To return to biology: women’s sexual interests seem more personalized, but this again is nature’s opportunism, not the moral superiority of women. It struck me early on that “romance is female pornography.” I’ll bet if Masters and Johnson strapped one of their arousal-measuring devices to a woman reading Rosemary Rogers, the thing would go off the scale. Those books have sticky pages, too. And a young woman’s “falling in love” — weaving a whole wedding fantasy around physiological lust — can be every bit as predatory and impersonal and “objectifying” as a man’s fuck fantasy. Besides, his exploitation of the woman only lasts minutes; hers can last a lifetime. (You get what this means? It means women can be “animals” and get pedestalized for it — while men get forty lashes.)

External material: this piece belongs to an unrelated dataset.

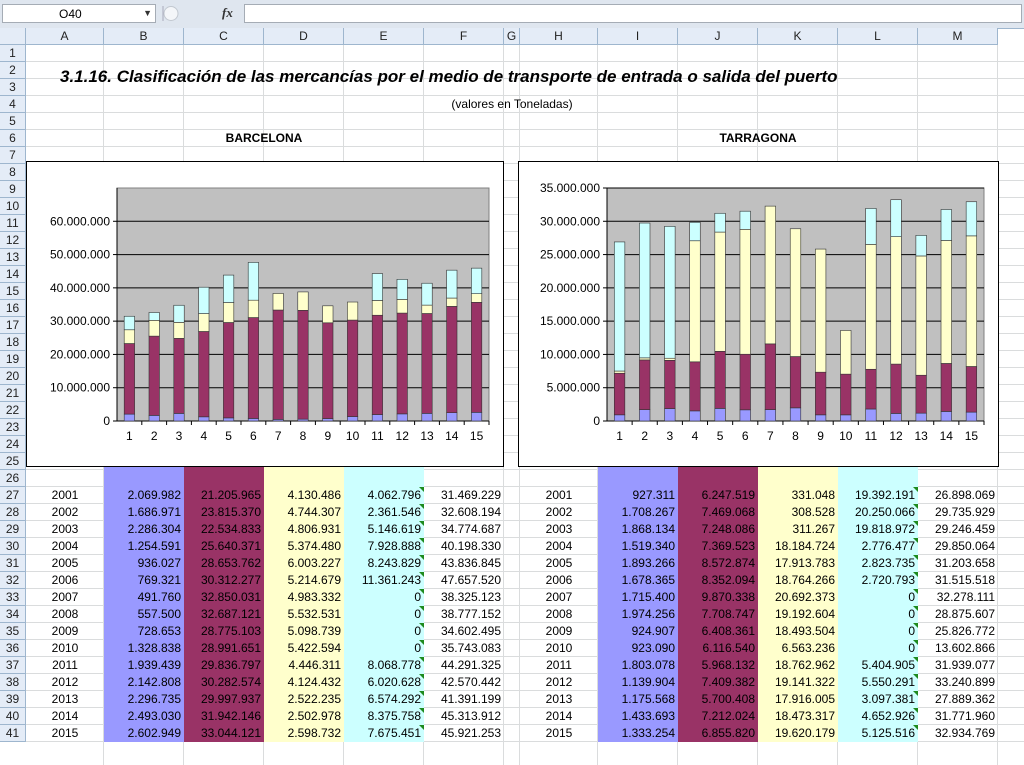 This screenshot has width=1024, height=765. I want to click on barcelona-cell-ferrocarril: 2.142.808, so click(144, 682).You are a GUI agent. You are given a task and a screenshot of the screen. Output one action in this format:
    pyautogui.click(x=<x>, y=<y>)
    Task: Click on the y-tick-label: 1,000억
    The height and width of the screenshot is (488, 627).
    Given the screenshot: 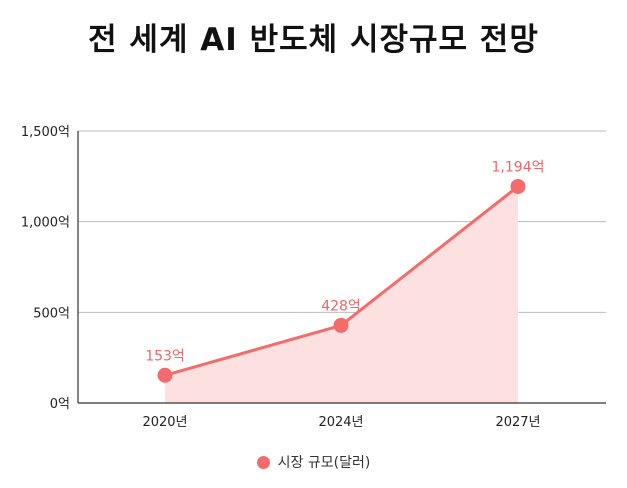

It’s curious, for me anyway, that female confusion of lust with love is coming undone around forty, when the reproductive capacity is also waning. At twenty, I thought lust was love. At thirty, I was capable of physical lust as a pure and separate thing — but on the side. Romance still held center stage. Near forty, it’s much more interesting: I’m experiencing a lust for souls that can be got at through bodies.

Why hasn’t anyone made a romantic historical movie which is witty, suspenseful, full of action, and also hard-core? Imagine “Tom Jones” or “Gone with the Wind,” with real sex in it! And not every other minute either; let there be some build-up to it, and some relief from it, like what makes it so great in real life. Somehow the costumes would be a big part of the turn-on. I’d like to see a hard-on in a pair of Revolutionary War soldier’s breeches, and petals and petals of petticoats flung back from a woman’s center. I think this movie is going to be made by a woman.

Annie Gottlieb New York, New York

On “Pornography’s Child”: seems to me lusting’s not something to feel guilty about — it’s what comes built in. We do it too, us “girls.” The tragedy would be if we all didn’t. Feels good (but frustrating too sometimes). I don’t see that it’s necessarily demeaning to anyone. Inability to see beyond is. I subscribe to Playboy, and masturbate to the pictures. They’re sexy! I don’t think it’s trying to be “erotic art”; it’s beautiful women looking sexy and I respond sexually despite my own heterosexual bias. Nobody’s chained or being beaten up. Rarely do they look “hard.” I once read (and we now get into David Guy’s “Notes”) a book (The Secret Record by Michael Perkins) which said: you don’t read mysteries because you’re going to solve or commit a real one, or sci-fi because you’ll go to Mars, or porn because you’re really going to get locked in a room with fifty beautiful women all of whom want to get their hot little hands on your sweet body, but a guy can dream. Brutality is a different thing. And, from what I know, that element composes a lot in various porns. But the rest — whatever percentage that may be — is different and I don’t see that it’s that bad. It’s not art, surely, but it’s probably nothing bad either. How many people never see naked people! To think this stuff’s “real,” or how it “should be,” or a substitute for relationship — these are problems, but the same is true of any escapist compulsion.